For the ship, it was the most awful way imaginable to end a career that had been stellar at its start. If the description in the opening paragraph makes her sound like a breathtaking babe, blame the talented naval architect Leonard Peskett, who designed her for the Cunard steamship line with the sort of loving attention Pygmalion brought to sculpting Galatea. She was decked out for opulence, comfort, and speed, and the result was a luxurious miracle of elevators, electric lighting, climate control, palm trees, damask draperies, marble tiles, mahogany panels, elegant furniture, grandly appointed staterooms, ceilings formed with friezes, walls adorned by art, and spaces filled with artifacts that any museum in the world would have coveted. She had all the amenities of a small town, the industrial capacity of an enormous factory, and restaurants fine enough to compete in any cosmopolitan city. Her cabins were spacious in all classes, exceeding her nearest rivals’ square footage by giving every passenger nearly half again as much.
Lucy’s complex and varied interior was a seamless mixture of brute mechanical energy and soft loveliness. Similarly, her exterior melded grace, enormity, and power. She rode in the water like a swan, but she was meant to cover vast ocean distances like a sprinter, and that combination of beauty and purpose was so effortlessly attained that she could seem supernatural. The future novelist George Blake was a boy when he saw her passing down the Clyde. Lucy was not more than hours old and headed for the open sea. He couldn’t take his eyes off of her. He had never seen anything so wonderful, so perfect.
For all her beauty, Lusitania did not feature many design innovations. With her keel laid almost two years to the day prior to her launch, she had been altered and modified as circumstances required, but those changes were more on the order of variations in established forms. Her blueprints were drawn roughly at the same time as the other two members of Cunard’s grand trio, Mauretania and Aquitania, and none of these ships featured a radical break from customary naval designs. Yet their variations reached a pinnacle by achieving iconic elegance. The result would fasten in the 20th century mind the concept of how an ocean liner should look.

At the time, Lusitania was most famous for changing everybody’s expectations of how an ocean liner should behave. Her real departure from established forms was technological. She was the first completely electrical ship with incandescent light bulbs, a wireless telegraph, and air conditioning. As amazing as that gadgetry was, her truly striking features were cutting-edge applications of electricity for her steering mechanisms, for closing watertight bulkheads, and for fire detection. Most impressive, though, was how she harnessed and implemented steam power in radically new ways. She boasted 25 boilers generating steam to rotate 4 Parson’s turbines. Those massive devices had a total of 3 million individual blades and could sustain an average motive force of 70,000 horsepower. The turbines were directly connected to 4 triple-bladed props, perfectly trimmed and set in balance to have some rotate clockwise and others counter-clockwise and thereby achieve the most effective propulsion. Preparing this powerful lady for her maiden voyage from Liverpool became a spectacle in itself, for Lucy had a big appetite for coal. No fewer than 22 trains were required to freight the more than 6,500 tons of the stuff to fill her enormous bunkers. Her Scotch boilers powered her steam turbines, and afterwards high-volume pumps condensed the steam with cold seawater piped in at the rate of 65,000 gallons per minute.

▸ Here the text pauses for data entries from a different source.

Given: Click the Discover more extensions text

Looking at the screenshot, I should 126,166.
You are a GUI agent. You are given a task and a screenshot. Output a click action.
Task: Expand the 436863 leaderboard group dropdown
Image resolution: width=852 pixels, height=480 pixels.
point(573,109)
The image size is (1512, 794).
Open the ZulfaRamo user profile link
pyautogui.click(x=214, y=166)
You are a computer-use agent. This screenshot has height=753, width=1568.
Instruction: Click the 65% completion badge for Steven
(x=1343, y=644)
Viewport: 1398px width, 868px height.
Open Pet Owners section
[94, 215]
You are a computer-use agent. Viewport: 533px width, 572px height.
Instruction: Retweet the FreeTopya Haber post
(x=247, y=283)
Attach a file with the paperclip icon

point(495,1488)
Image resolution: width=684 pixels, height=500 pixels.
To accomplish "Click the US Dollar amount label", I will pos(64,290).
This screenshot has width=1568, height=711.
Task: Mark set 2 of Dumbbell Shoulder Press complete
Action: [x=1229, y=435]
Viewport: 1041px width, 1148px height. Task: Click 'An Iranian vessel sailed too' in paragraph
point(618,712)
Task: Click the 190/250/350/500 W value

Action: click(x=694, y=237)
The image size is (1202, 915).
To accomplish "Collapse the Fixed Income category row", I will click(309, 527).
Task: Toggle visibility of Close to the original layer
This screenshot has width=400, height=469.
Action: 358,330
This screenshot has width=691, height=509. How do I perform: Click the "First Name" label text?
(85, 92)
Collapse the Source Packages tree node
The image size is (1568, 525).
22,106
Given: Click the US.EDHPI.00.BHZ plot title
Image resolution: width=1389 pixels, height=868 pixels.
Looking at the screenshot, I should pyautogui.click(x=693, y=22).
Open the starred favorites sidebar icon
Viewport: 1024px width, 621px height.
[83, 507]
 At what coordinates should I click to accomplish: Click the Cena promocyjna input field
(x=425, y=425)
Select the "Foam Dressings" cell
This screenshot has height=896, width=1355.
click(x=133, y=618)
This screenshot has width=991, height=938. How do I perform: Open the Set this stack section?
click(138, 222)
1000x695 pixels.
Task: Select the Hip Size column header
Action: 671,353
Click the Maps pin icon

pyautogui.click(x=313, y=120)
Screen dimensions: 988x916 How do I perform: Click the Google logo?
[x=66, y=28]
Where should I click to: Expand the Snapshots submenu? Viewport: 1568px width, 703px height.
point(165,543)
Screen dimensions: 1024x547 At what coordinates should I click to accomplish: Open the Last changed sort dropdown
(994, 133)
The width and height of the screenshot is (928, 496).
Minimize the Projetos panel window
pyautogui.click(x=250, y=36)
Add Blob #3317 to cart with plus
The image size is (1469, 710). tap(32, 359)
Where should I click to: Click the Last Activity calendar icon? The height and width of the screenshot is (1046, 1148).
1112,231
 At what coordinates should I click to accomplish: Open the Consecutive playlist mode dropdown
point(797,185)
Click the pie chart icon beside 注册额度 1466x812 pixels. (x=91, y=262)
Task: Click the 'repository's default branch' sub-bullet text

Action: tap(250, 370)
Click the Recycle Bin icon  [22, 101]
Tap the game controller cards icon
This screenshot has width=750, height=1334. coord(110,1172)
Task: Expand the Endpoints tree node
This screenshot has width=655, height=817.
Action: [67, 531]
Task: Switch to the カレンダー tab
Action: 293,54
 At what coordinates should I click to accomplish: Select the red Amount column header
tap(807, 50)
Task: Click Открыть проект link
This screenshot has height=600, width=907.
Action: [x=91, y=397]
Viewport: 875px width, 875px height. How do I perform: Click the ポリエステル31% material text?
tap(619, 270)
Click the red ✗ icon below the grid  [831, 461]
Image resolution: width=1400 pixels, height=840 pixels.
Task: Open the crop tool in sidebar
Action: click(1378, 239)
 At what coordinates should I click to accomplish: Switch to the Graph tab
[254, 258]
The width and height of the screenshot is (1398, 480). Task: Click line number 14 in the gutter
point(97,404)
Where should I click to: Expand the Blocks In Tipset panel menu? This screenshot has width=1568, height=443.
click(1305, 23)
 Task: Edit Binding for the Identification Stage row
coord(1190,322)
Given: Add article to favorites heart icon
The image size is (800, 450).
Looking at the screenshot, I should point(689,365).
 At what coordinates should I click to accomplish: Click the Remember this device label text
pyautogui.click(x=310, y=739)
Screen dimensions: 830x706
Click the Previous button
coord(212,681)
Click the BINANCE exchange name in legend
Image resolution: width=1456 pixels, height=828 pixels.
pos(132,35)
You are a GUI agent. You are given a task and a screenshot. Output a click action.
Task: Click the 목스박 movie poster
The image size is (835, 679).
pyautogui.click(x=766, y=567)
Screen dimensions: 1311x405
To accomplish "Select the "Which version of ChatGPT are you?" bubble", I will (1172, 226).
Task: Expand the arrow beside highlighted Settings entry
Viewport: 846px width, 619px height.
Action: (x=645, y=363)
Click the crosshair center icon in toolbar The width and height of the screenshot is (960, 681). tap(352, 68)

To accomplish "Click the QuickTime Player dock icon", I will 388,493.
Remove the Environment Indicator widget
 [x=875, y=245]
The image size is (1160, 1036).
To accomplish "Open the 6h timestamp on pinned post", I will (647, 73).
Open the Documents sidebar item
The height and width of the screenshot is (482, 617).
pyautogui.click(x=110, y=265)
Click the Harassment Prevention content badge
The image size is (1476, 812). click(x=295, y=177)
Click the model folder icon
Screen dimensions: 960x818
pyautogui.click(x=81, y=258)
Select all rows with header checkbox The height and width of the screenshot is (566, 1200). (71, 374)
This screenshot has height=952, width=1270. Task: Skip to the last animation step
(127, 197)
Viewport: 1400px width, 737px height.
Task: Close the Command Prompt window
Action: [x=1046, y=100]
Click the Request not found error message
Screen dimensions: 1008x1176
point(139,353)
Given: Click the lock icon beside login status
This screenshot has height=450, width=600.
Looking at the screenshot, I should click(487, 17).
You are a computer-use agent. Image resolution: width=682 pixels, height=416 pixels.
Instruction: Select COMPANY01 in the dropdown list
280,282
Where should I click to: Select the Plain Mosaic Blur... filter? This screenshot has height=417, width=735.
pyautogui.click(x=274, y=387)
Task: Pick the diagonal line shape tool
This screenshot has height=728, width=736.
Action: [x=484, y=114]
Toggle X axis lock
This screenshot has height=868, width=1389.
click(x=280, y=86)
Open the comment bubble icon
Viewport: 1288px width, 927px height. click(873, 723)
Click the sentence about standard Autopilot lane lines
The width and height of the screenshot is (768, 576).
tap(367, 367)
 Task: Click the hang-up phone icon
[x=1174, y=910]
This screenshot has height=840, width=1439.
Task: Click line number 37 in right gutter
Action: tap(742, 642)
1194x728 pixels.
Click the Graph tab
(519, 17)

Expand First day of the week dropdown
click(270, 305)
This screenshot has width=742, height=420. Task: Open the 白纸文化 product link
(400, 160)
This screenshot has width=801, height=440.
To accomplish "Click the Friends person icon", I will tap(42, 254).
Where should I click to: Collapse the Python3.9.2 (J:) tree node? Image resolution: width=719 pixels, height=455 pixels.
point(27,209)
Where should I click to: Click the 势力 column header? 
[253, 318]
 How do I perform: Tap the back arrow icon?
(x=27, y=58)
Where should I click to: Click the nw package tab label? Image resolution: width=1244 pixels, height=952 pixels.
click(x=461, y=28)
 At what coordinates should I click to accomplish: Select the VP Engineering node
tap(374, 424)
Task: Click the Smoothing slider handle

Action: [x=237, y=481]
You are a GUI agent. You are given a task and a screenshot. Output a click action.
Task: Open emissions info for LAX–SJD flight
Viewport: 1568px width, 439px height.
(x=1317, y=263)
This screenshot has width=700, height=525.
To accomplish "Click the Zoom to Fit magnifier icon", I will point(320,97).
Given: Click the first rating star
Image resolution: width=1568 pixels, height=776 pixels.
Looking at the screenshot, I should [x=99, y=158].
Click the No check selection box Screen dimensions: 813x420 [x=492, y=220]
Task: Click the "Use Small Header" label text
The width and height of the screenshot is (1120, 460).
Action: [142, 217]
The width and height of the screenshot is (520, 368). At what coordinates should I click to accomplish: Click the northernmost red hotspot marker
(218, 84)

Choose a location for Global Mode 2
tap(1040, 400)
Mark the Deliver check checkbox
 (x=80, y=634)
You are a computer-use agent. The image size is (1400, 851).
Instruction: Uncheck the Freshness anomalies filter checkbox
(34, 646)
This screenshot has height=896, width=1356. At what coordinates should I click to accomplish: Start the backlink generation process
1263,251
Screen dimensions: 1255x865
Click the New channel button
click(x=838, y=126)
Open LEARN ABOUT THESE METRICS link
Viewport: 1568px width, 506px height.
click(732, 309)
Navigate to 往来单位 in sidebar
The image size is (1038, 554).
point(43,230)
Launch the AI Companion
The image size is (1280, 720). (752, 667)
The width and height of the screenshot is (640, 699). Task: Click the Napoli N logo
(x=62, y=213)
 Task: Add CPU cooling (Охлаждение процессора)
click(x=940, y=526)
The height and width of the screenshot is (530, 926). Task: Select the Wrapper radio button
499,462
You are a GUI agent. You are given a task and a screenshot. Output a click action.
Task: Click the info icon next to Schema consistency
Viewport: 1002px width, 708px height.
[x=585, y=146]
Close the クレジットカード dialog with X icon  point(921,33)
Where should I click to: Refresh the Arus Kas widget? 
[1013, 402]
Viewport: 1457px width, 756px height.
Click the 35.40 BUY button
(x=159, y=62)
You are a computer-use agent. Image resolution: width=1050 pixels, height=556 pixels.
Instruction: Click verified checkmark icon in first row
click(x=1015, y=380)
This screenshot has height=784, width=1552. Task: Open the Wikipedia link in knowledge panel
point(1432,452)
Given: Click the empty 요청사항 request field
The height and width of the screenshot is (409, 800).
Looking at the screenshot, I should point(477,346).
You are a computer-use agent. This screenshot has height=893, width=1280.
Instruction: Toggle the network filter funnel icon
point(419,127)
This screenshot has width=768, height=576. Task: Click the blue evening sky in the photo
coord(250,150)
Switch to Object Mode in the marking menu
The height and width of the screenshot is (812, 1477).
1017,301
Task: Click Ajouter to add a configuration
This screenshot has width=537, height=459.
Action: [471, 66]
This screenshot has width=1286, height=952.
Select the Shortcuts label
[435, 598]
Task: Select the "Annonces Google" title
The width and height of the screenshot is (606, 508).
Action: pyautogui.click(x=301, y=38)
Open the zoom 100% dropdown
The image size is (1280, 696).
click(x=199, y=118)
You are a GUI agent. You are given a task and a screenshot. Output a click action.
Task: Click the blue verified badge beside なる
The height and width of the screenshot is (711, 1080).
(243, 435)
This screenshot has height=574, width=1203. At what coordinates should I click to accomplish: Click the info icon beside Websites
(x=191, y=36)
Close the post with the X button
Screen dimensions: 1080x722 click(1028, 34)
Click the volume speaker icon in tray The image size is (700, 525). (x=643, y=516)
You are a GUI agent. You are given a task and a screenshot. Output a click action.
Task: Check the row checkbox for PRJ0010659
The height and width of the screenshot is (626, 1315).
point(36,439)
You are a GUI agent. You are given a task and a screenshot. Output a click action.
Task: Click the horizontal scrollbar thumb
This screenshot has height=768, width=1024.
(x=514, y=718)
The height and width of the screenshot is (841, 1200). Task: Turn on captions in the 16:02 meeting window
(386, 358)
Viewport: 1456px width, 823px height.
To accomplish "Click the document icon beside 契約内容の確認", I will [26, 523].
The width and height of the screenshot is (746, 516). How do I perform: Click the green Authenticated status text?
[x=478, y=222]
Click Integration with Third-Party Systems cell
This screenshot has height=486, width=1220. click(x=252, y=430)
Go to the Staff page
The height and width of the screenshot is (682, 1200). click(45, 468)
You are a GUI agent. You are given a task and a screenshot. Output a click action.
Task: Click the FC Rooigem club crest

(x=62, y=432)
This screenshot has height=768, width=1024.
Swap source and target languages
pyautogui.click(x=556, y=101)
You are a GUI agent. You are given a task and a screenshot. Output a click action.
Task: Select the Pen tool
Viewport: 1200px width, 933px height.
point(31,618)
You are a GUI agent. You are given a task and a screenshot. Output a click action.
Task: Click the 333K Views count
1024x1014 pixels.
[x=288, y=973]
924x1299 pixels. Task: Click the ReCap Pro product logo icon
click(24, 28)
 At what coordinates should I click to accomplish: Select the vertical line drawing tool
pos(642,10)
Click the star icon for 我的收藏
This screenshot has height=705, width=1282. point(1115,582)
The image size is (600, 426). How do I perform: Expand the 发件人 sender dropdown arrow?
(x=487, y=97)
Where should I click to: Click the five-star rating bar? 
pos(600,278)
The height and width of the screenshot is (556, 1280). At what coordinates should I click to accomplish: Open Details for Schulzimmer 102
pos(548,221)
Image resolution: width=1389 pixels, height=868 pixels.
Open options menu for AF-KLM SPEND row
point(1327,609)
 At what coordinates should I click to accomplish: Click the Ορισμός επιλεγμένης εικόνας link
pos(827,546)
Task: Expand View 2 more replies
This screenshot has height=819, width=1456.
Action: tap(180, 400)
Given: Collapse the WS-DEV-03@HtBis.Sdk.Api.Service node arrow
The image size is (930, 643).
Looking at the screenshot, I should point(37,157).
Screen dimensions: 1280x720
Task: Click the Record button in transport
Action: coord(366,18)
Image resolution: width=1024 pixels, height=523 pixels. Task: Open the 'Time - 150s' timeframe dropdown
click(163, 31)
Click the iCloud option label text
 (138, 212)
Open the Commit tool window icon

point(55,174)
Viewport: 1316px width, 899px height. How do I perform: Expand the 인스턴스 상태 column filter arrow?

All of this meant that she was quite fast. In fact, she was jaw-droppingly fast. At the time she was the fastest manmade thing on the ocean, able to glide along at 25 knots (almost 30 mph) without breaking a sweat and on occasion even push 29 knots when feeling frisky. Passengers on liners touted as “speedy” would see a shadow appear on the aft horizon and over the course of the day watch it take form as a ship. They would see it overtake and glide past their ship and then gradually vanish over the forward horizon. They would be awed, but the crew on the bridge would grumble that it was “only Lucy, showing off.”
Indeed. But among British crews the grumbling was husky with admiration. Lucy was the first vessel in the history of ocean navigation to make the Atlantic passage in four days. She earned the “Blue Riband” in the first four years of her westbound voyages, the informal honor given to the liner with the fastest average crossing speeds. But it was only fitting that she should do this because speed was the principal reason she was created. German ocean liners had pioneered the concept of the floating palace to sweep passengers across the Atlantic in the midst of period decor. German primacy during the first years of the 20th century embarrassed Britons accustomed to dominion in all things nautical. German preeminence in both style and speed also gave their liners a competitive commercial edge at a time when roughly 50,000 seagoing passengers were on the Atlantic Ocean each week of every year. Cunard’s bold answer was to build not only the biggest and most opulent ship but the most nimble. Wary of doing anything by halves, Cunard built three. The Lusitania was the first launched.
With four enormous funnels, she was 878 feet long, had a beam of 87 feet, and measured 60 feet from her boat deck to waterline. Those statistics made her for a time the largest ocean liner in existence. But as you might have noticed, “for a time” and “at the time” are phrases that sadly define the life of Lusitania. Her two younger sisters themselves became her first rivals, and the one coming soon after her, Mauretania, was a bit larger at launch, immediately overtaking Lucy on that score. And like a kid sister whose eyes are set just a bit differently — for example, Mauretania’s deck vents were curved rather than flat like Lusitania’s — the differences caused some people to think the Mauretania a bit prettier. And after a few years of adjustments, Mauretania was a bit faster. And by then, she was a bit more famous and a bit more loved. Nobody was able to explain why this happened, but it did. Supplanted by her sister, Lucy was then overshadowed by the larger class of fast luxury ships, such as Titanic, whose tragic maiden voyage secured for her an especially romantic place in maritime history. Put bluntly, the rapid pace of architectural development and technological advancement made Lusitania just another ship in rather short order. If not for what happened to her that May afternoon in 1915, she would be no more memorable than scores of other ships that had plied the Atlantic passenger trade.
But in the summer of 1907 just before her maiden voyage, she was bright, shiny, and pretty. And very, very fast. As she sliced through the water almost soundlessly, George Blake couldn’t take his eyes off of her. Blake would later write novels and a chronicle of the River Clyde, books filled with gritty realism. But when he first saw Lucy, he was 12 years old and in a tender frame of mind. He was thunderstruck by her. He felt his throat tightening and his eyes welling. She was all beauty and perfection. Her wake gently lapped the bonnie banks of Clyde as she made way in the gloamin’, a lovely lassie, showing off.